Kentucky Basketball: Don’t Be A Debbie Downer


In life, there are optimists and there are pessimists.  Some people always look on the bright side of life. While other always see the proverbial glass as half empty.  And still there are others that, for whatever reason, are determined to always look at life in the most completely negative way possible.

In the words of the famous Saturday Night Live recurring character: Those negative people are Debbie Downers.  Win the lottery? They’ll remind you of the taxes. Marry the mate of your dreams? They’ll remind you that half of all marriages end in divorce.  Your favorite college basketball team wins a “must win” game without, arguably their best player? They’ll remind you how this team should have been doing this from day one.

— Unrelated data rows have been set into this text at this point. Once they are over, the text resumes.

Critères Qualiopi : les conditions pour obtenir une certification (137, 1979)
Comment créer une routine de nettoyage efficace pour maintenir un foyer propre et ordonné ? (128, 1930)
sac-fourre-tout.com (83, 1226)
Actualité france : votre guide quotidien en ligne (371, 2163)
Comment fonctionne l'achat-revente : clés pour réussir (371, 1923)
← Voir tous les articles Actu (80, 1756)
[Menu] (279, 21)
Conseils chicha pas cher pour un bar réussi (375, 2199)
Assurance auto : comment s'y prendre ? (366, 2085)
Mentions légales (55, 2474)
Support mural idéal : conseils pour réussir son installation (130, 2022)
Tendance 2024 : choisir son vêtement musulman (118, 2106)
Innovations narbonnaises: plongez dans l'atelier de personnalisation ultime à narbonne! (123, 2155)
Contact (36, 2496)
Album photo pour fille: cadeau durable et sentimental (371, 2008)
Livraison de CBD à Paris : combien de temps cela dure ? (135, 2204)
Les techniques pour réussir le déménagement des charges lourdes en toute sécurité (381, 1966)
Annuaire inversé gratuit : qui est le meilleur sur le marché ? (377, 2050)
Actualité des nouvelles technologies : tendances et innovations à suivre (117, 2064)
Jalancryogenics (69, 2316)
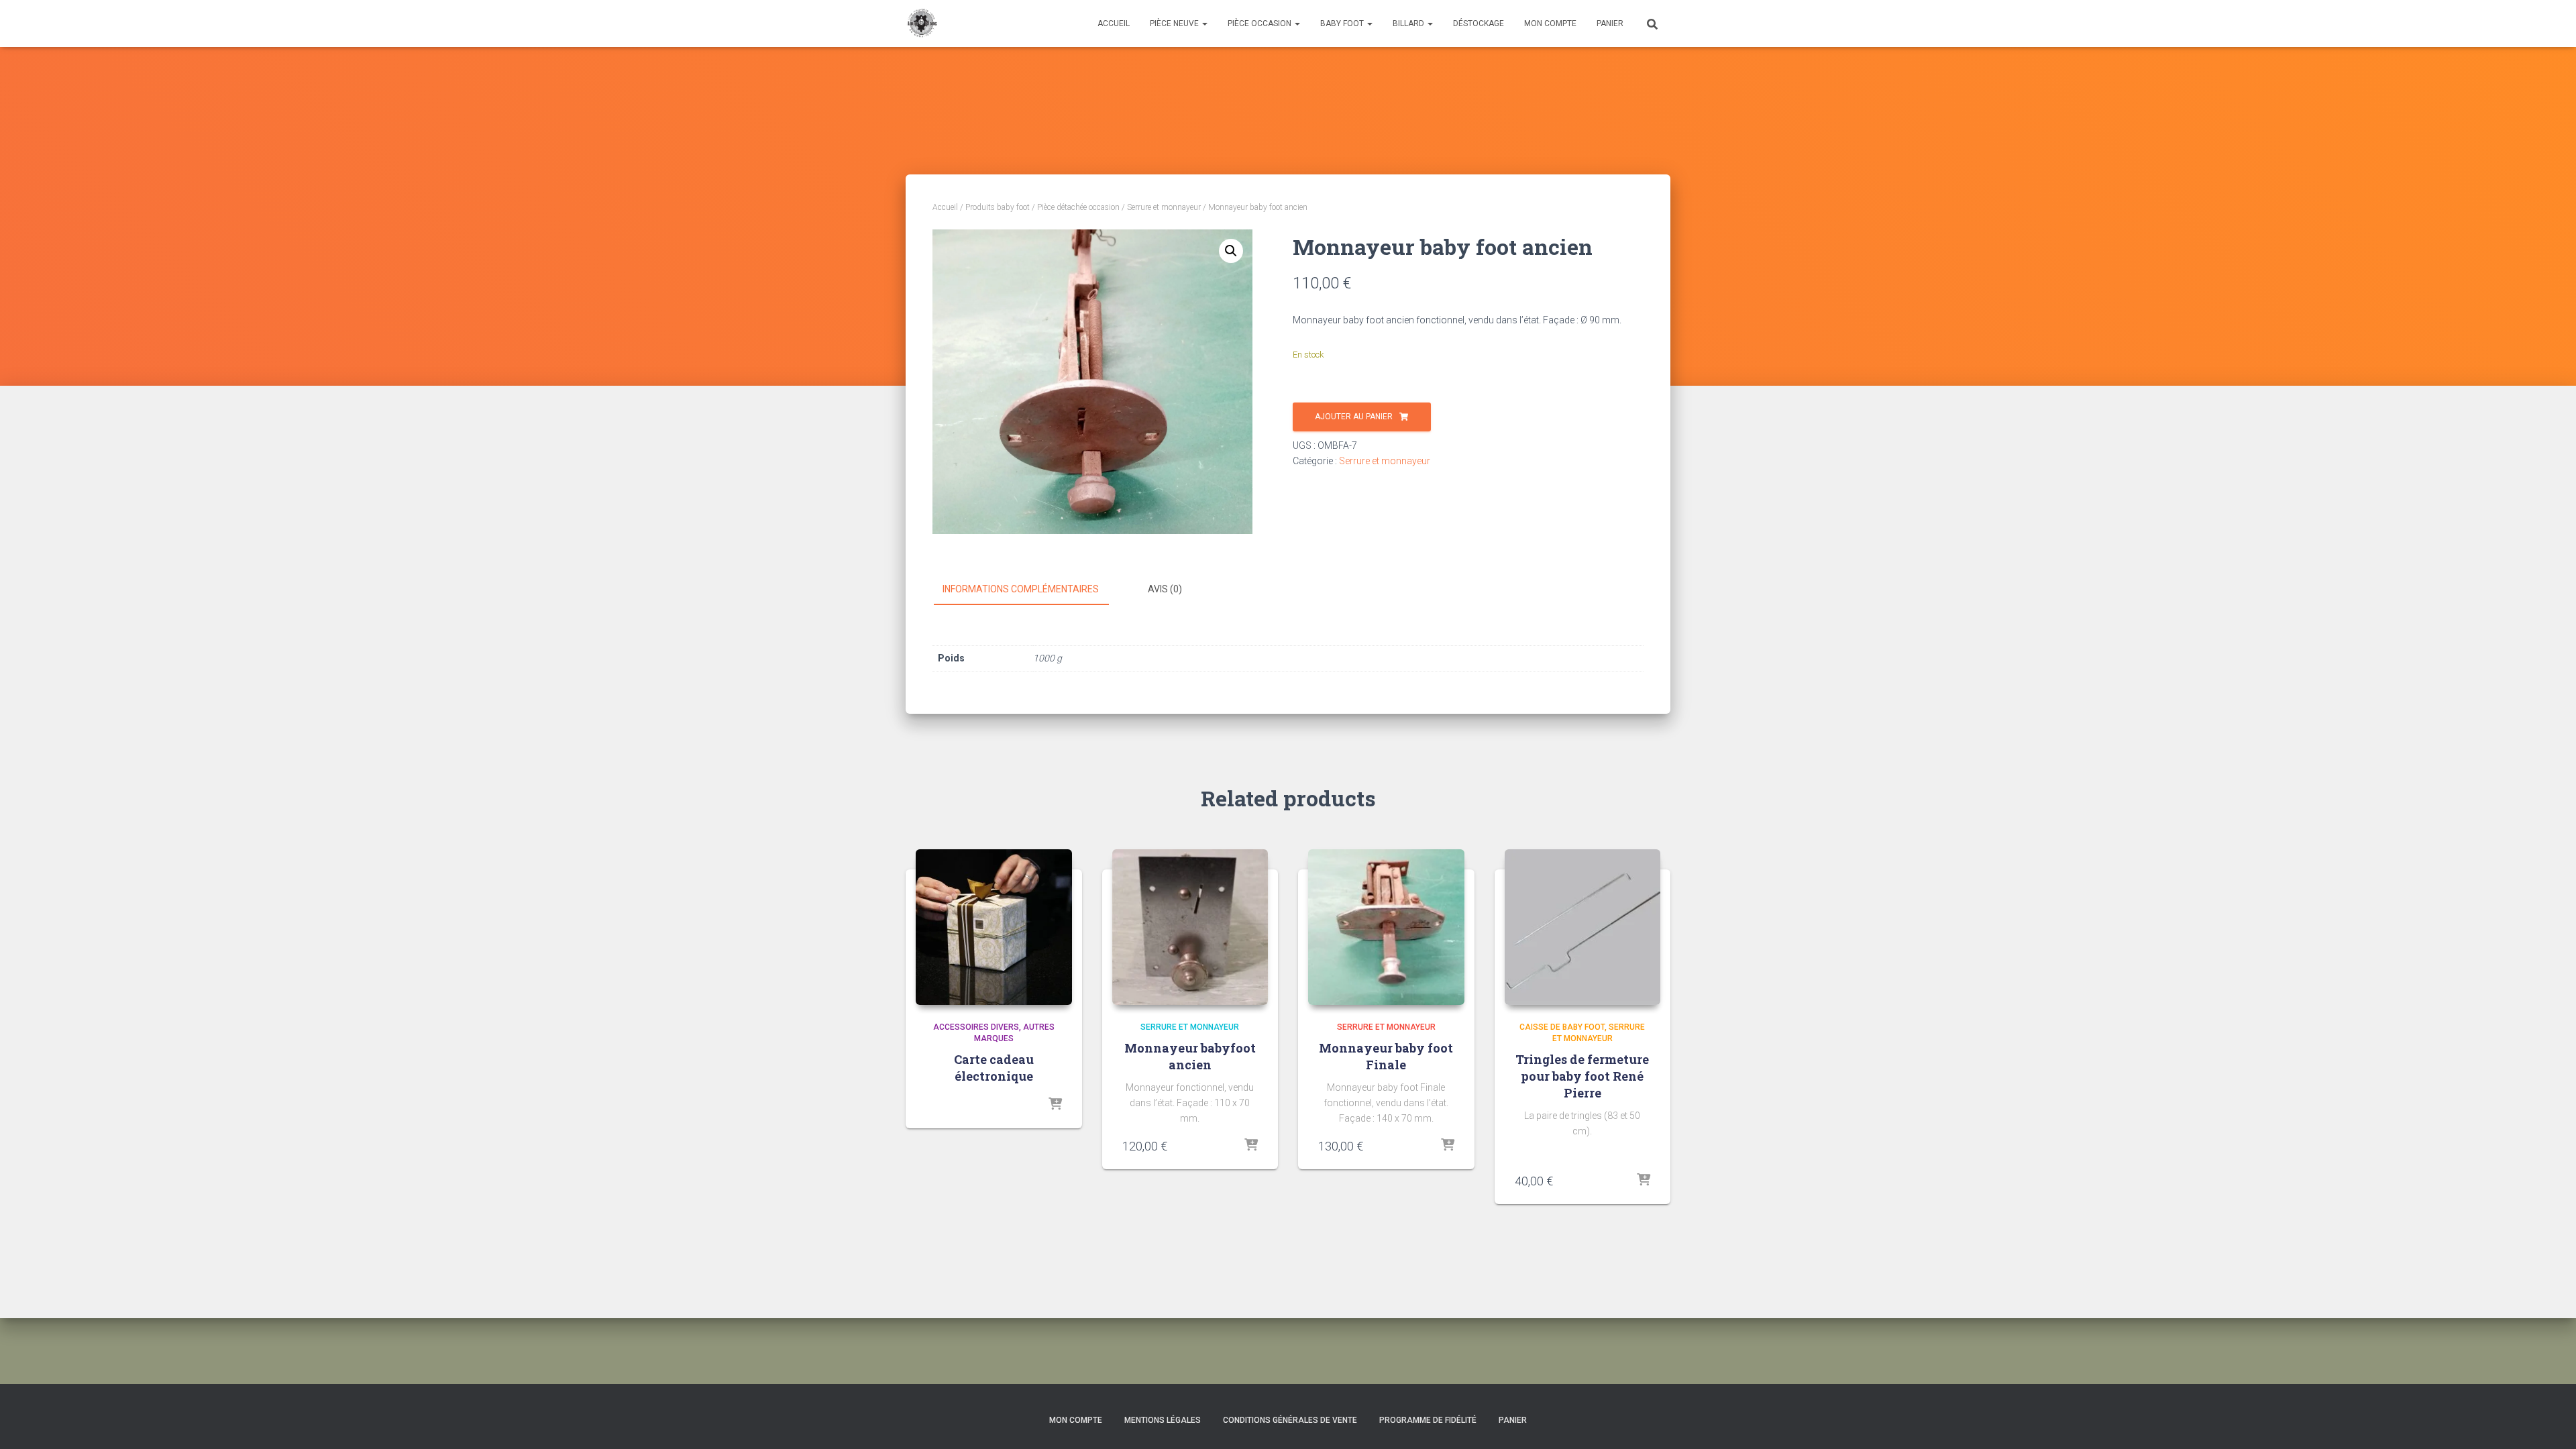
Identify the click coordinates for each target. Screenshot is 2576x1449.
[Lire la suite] (1055, 1105)
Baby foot (1343, 23)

After the Missouri game on Saturday night, I tweeted out: “Don’t ask where this team has been all year, enjoy them now.” When the early season losses mounted, the familiar refrain from Big Blue Nation was, “wait until March.” And now that March is almost here and the Wildcats played their best game of the year, we’re going to complain? Really?

One many levels, the 2012 National Championship team spoiled us. One of the most glaring examples is how our collective view on how teams come together.  If you’ve never played competitive basketball, you might be unaware of how much time and effort it takes to become a “team.” Even playing pick up games at the YMCA, it takes time to learn your teammates tendencies, their likes, their dislikes and how to space on offense and rotate and communicate on defense. I think we can all admit that Anthony Davis and company learned at an accelerated rate. This year’s Wildcats is how a team of freshmen is supposed to look.

The sample size is admittedly small, but I would like to know how many teams can replace their top 6 players and not miss a beat. My guess would be, not many. And how many teams would have to learn on the run like this team with the glare of Kentucky Basketball shining and having the target of the “defending national champion”on their back? My guess is not many teams would reach or exceed those mammoth expectations.  Everyone knew this team was going to be a work in progress for most of the season, but can we really disappointed that the work has been harder and taken longer than anyone anticipated?

This is not to excuse some of the poor play from this team.  Alex Poythress has been wildly inconsistent. Archie Goodwin has just been wild.  Ryan Harrow and Kyle Wiltjer haven’t consistently provided the much needed leadership for this team, being veterans of head coach John Calipari’s system.  The first half at Florida was horrible. And the second Tennessee game was an absolute abomination.  But with all that being said, how good did the Cats look against the Mizzou Tigers? With every reason to quit, they didn’t.

I understand that Phil Pressey got into the lane at will against the Cats. But, he’s done that to a lot of people (averaging 12 points and 7.0 assists per game). And Alex Oriachi contributing 16 points and 15 rebounds made most of the folks in Blue wish he had come to Lexington (as was rumored for a bit this summer). The thing is, the Wildcats got down early. And they didn’t quit.  The sequence of the game occurred at the end of the first half.  MU’s Pressey hit a three with less than 5 seconds left. The Cats inbounded the ball and Willie Cauley-Stein hustled down the floor to get a dunk as the buzzer sounded. The Cats did not quit.

For most of the season, I’ve heard and seen people say that this team is selfish, they’re only playing for themselves. And I cannot disagree more.  There have been seasons where the team that Kentucky put on the floor clearly had tuned out the head coach, where they clearly were going through the motions and were just waiting for season to end so they could go on with their lives. And this team, to me, isn’t one of them. They just needed a leader, on the floor, to show them the way and to hold them accountable.

Feb 23, 2013; Lexington, KY, USA; Kentucky Wildcats guard Julius Mays (34) celebrates after hitting a shot against the Missouri Tigers in the second half at Rupp Arena. Kentucky defeated Missouri 90-83. Mandatory Credit: Mark Zerof-USA TODAY Sports

I’m of the mind that every truly successful team, championship level team, needs “The Man,” a player that the others listened to as the unquestioned leader. Someone on the court that could show the team the way Kentucky Basketball should be played.  As Paul points out, when last year’s team need a big play, Darius Miller did it. In 2011, John Harrellson turned in a spectacular post season performance to help lead the Cats back to the Final Four. Until recently, this team was without that leader. Now? I think you should meet Mr. Julius “Big Shot” Mays.

If you’re blueprint for “successful” Kentucky teams are the 2012 and 1996 editions, you’re going to be disappointed. A lot. Kentucky has had two of the historically great college basketball teams. The Wildcats have fielded a men’s basketball team for over 100 years.  There are going to be some seasons that have more losses than we, as fans are used to. There are going to be some players that frustrate us because they don’t seem to get it or play hard or whatever. And legitimate criticisms are, I feel, always warranted. But if you can’t be happy that the team’s biggest win and most complete game happens with March and the college hoops post season on the horizon… you’re a Debbie Downer.